• Problem to work on:
Please update all the records below by replacing "GUI agent" with "interface agent", keeping everything else unchanged. Leave the pictures out of your answer.

• Material provided:

──────

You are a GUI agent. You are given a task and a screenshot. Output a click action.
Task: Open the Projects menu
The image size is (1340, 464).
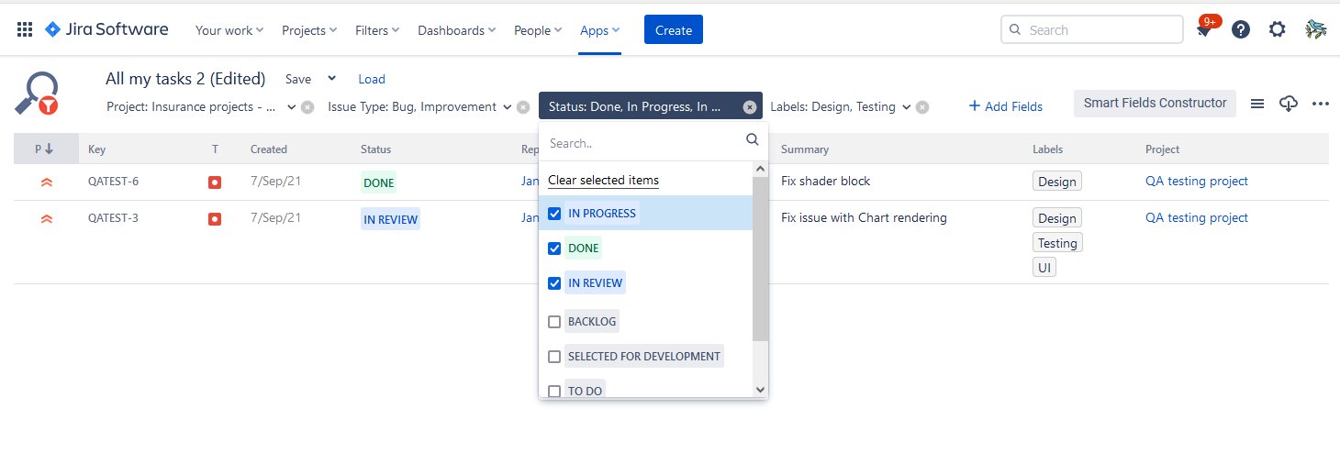point(309,30)
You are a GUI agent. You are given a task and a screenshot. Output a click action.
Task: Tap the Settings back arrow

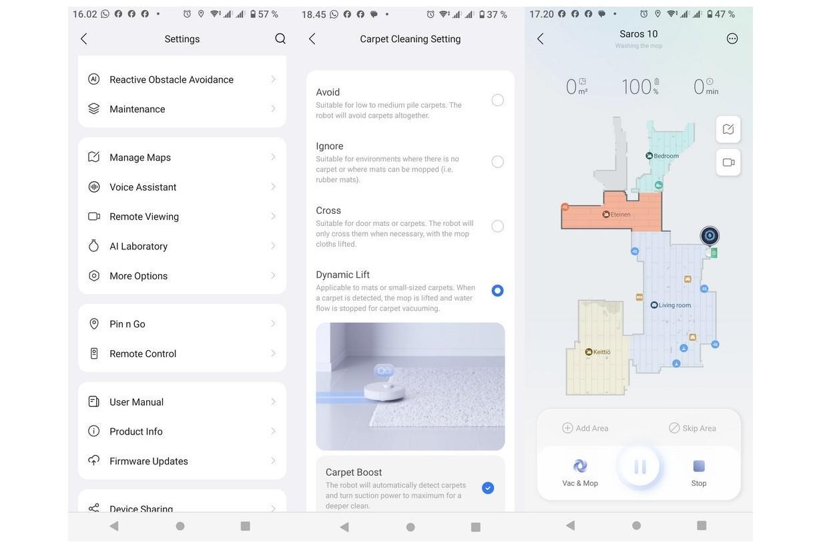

──────

• Response to the exercise:
You are a interface agent. You are given a task and a screenshot. Output a click action.
Task: Open the Projects menu
The image size is (1340, 464).
point(309,30)
You are a interface agent. You are given a task and a screenshot. Output a click action.
Task: Tap the Settings back arrow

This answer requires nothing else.